Trail of Commerce
The heavily laden freight wagons traveled in parallel columns to minimize dust and for convenience when circling the wagons at night or when danger threatened. A circle of wagons provided a fine defensive position. But the circle (actually more of a square) was mostly for convenience and sociability, and to provide a corral for the animals.
Santa Fe National Historic Trail
From 1821 to 1846, the Santa Fe Trail was an international road for American and Mexican traders. In 1848, the Mexican-American War ended, and the New Mexico Territory was added to the United States. The trail became a national road for commercial and military freighting, stagecoach travel,emigration, and mail service. It was replaced over time by the westward-expanding railroad, which reached Santa Fe in 1880. Because of its significant role in American history, Congress designated the route a national historic trail in 1987.
Lure of the Trail
Although the Santa Fe Trail was a commercial trade route some women and children did accompany the wagon trains. An example is Marion Sloan Russell, who, with her mother and brother, made five trips across the plains before she reached the age of fifteen.
In 1852, Eliza St. Clair Sloan Mahoney set out from Fort Leavenworth, Kansas with seven-year-old Marion and nine-year-old Will, to make her way to the gold fields of California.

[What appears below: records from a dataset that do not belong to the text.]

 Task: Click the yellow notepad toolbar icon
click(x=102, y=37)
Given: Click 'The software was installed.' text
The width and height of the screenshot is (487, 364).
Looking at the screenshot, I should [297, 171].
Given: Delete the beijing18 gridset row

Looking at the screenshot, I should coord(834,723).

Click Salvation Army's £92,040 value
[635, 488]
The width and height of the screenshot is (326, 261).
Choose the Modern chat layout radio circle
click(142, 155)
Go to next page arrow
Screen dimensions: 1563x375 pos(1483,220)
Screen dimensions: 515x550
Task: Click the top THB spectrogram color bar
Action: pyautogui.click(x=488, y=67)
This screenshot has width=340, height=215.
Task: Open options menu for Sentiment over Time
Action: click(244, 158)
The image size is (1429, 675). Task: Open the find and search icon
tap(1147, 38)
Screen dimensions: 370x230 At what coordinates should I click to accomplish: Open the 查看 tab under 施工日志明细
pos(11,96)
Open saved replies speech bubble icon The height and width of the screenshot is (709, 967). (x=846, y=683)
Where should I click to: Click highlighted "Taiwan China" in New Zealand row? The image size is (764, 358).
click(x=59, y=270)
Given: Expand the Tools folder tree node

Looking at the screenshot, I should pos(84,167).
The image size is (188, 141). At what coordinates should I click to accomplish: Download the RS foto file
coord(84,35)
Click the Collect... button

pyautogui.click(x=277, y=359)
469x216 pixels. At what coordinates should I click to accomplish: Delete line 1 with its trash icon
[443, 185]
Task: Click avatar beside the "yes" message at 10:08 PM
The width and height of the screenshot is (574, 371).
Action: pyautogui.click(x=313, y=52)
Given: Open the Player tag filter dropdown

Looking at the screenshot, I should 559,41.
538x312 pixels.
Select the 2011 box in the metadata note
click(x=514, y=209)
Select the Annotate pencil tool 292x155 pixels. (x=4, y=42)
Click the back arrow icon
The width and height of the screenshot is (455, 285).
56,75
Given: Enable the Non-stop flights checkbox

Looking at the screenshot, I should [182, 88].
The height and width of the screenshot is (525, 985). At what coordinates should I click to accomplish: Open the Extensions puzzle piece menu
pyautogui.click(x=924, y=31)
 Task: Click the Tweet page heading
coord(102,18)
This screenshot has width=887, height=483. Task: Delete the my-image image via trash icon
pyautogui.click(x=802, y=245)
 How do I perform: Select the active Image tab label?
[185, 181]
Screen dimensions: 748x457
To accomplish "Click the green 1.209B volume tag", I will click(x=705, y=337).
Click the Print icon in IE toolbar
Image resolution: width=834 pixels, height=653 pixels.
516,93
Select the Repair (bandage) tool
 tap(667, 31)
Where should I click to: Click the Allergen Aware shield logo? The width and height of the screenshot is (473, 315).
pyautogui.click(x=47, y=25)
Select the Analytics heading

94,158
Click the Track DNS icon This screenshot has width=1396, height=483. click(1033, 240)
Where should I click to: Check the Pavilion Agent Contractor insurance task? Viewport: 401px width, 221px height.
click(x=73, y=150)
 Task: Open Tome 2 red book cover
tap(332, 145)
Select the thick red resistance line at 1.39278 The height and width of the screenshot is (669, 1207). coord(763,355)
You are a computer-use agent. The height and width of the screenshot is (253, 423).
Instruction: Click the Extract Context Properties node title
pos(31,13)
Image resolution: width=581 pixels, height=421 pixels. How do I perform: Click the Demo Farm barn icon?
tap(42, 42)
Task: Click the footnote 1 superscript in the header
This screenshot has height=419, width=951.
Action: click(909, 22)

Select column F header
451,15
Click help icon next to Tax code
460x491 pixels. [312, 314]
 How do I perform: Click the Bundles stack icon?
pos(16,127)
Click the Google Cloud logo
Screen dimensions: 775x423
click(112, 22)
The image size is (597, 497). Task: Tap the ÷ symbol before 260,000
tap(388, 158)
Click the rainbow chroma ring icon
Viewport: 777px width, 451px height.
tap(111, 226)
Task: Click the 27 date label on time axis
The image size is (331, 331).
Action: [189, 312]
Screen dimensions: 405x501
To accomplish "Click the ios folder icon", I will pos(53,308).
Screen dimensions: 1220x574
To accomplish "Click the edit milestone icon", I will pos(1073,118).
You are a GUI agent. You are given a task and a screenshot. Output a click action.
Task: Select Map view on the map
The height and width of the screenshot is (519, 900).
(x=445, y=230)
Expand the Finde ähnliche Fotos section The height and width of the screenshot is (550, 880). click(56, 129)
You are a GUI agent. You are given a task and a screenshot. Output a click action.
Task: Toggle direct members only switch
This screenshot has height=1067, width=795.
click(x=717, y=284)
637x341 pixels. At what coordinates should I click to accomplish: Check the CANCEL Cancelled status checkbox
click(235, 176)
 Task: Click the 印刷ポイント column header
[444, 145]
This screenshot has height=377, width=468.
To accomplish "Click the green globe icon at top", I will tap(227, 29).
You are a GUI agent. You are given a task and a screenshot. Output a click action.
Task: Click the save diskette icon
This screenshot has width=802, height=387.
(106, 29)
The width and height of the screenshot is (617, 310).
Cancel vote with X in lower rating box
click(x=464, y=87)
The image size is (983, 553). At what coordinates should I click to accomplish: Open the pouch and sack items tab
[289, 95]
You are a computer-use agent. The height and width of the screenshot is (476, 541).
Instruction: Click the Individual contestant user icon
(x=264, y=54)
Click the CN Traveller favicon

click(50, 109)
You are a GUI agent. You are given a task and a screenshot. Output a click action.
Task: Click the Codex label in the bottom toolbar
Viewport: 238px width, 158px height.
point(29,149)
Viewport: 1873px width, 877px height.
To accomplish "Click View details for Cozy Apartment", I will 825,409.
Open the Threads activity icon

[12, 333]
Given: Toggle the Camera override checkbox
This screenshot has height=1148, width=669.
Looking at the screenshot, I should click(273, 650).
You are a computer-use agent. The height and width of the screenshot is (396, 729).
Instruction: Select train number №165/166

In exchange for passage as far as Santa Fe, Eliza, agreed to be the cook for the Army officers and a West Point-trained doctor in a wagon train captained by experienced wagonmaster Francis Xavier Aubry. She and her children stayed in Santa Fe four years.
Eliza made numerous trips back and forth over the Santa Fe Trail between Missouri and Santa Fe, eventually going all the way to California. Marion joined her mother and brother on five of these trips.
In February 1865, Marion wed Lieutenant Richard D. Russell at Fort Union, New Mexico - on the Santa Fe Trail. In 1936, she died in Trinidad at the age of 92.